### Activity
Word for word, reproduce the records that follow.

### Extracted records
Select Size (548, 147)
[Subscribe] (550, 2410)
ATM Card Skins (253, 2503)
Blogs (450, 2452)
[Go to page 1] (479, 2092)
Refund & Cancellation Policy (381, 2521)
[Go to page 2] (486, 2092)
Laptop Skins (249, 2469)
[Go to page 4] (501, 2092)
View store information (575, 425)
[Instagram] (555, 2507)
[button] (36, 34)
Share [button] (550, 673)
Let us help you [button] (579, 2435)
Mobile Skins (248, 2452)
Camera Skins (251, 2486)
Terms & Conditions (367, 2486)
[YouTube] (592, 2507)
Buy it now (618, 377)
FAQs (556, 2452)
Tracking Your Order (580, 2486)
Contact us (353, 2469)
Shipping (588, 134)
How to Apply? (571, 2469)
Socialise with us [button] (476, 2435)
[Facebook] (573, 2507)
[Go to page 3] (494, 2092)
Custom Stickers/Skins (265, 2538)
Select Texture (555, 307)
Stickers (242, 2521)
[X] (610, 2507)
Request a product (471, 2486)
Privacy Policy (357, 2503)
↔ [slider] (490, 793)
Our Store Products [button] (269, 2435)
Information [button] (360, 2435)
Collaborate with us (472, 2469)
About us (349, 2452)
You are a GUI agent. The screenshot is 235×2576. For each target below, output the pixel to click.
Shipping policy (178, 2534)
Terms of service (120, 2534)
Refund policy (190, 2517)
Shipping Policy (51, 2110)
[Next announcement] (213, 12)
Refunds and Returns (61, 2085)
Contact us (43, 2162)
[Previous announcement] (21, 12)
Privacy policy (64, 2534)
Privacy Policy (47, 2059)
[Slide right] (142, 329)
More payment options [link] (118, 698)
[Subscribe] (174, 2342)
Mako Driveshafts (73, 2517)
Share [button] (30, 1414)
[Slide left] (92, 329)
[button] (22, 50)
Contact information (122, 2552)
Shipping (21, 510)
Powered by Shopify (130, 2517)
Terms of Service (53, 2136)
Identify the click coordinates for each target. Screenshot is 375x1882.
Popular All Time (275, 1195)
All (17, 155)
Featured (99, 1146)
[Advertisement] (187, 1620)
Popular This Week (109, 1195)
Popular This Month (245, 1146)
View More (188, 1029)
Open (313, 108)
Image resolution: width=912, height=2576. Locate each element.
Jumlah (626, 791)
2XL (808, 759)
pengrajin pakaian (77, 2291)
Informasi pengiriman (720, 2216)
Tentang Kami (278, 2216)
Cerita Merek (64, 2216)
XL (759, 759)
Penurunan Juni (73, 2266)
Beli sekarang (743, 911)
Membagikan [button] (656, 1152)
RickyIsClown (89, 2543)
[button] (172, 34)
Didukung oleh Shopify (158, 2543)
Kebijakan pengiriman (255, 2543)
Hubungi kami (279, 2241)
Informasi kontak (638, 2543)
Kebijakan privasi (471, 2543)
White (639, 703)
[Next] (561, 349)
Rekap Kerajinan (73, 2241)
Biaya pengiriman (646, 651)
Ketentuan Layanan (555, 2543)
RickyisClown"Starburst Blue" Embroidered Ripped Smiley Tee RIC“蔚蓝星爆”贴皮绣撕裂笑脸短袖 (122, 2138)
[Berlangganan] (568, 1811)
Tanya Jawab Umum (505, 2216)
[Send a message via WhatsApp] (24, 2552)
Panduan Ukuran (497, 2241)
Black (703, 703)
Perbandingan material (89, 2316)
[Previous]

### Reply
Select Size (548, 147)
[Subscribe] (550, 2410)
ATM Card Skins (253, 2503)
Blogs (450, 2452)
[Go to page 1] (479, 2092)
Refund & Cancellation Policy (381, 2521)
[Go to page 2] (486, 2092)
Laptop Skins (249, 2469)
[Go to page 4] (501, 2092)
View store information (575, 425)
[Instagram] (555, 2507)
[button] (36, 34)
Share [button] (550, 673)
Let us help you [button] (579, 2435)
Mobile Skins (248, 2452)
Camera Skins (251, 2486)
Terms & Conditions (367, 2486)
[YouTube] (592, 2507)
Buy it now (618, 377)
FAQs (556, 2452)
Tracking Your Order (580, 2486)
Contact us (353, 2469)
Shipping (588, 134)
How to Apply? (571, 2469)
Socialise with us [button] (476, 2435)
[Facebook] (573, 2507)
[Go to page 3] (494, 2092)
Custom Stickers/Skins (265, 2538)
Select Texture (555, 307)
Stickers (242, 2521)
[X] (610, 2507)
Request a product (471, 2486)
Privacy Policy (357, 2503)
↔ [slider] (490, 793)
Our Store Products [button] (269, 2435)
Information [button] (360, 2435)
Collaborate with us (472, 2469)
About us (349, 2452)
You are a GUI agent. The screenshot is 235×2576. For each target below, output the pixel to click.
Shipping policy (178, 2534)
Terms of service (120, 2534)
Refund policy (190, 2517)
Shipping Policy (51, 2110)
[Next announcement] (213, 12)
Refunds and Returns (61, 2085)
Contact us (43, 2162)
[Previous announcement] (21, 12)
Privacy policy (64, 2534)
Privacy Policy (47, 2059)
[Slide right] (142, 329)
More payment options [link] (118, 698)
[Subscribe] (174, 2342)
Mako Driveshafts (73, 2517)
Share [button] (30, 1414)
[Slide left] (92, 329)
[button] (22, 50)
Contact information (122, 2552)
Shipping (21, 510)
Powered by Shopify (130, 2517)
Terms of Service (53, 2136)
Identify the click coordinates for each target. Screenshot is 375x1882.
Popular All Time (275, 1195)
All (17, 155)
Featured (99, 1146)
[Advertisement] (187, 1620)
Popular This Week (109, 1195)
Popular This Month (245, 1146)
View More (188, 1029)
Open (313, 108)
Image resolution: width=912, height=2576. Locate each element.
Jumlah (626, 791)
2XL (808, 759)
pengrajin pakaian (77, 2291)
Informasi pengiriman (720, 2216)
Tentang Kami (278, 2216)
Cerita Merek (64, 2216)
XL (759, 759)
Penurunan Juni (73, 2266)
Beli sekarang (743, 911)
Membagikan [button] (656, 1152)
RickyIsClown (89, 2543)
[button] (172, 34)
Didukung oleh Shopify (158, 2543)
Kebijakan pengiriman (255, 2543)
Hubungi kami (279, 2241)
Informasi kontak (638, 2543)
Kebijakan privasi (471, 2543)
White (639, 703)
[Next] (561, 349)
Rekap Kerajinan (73, 2241)
Biaya pengiriman (646, 651)
Ketentuan Layanan (555, 2543)
RickyisClown"Starburst Blue" Embroidered Ripped Smiley Tee RIC“蔚蓝星爆”贴皮绣撕裂笑脸短袖 (122, 2138)
[Berlangganan] (568, 1811)
Tanya Jawab Umum (505, 2216)
[Send a message via WhatsApp] (24, 2552)
Panduan Ukuran (497, 2241)
Black (703, 703)
Perbandingan material (89, 2316)
[Previous]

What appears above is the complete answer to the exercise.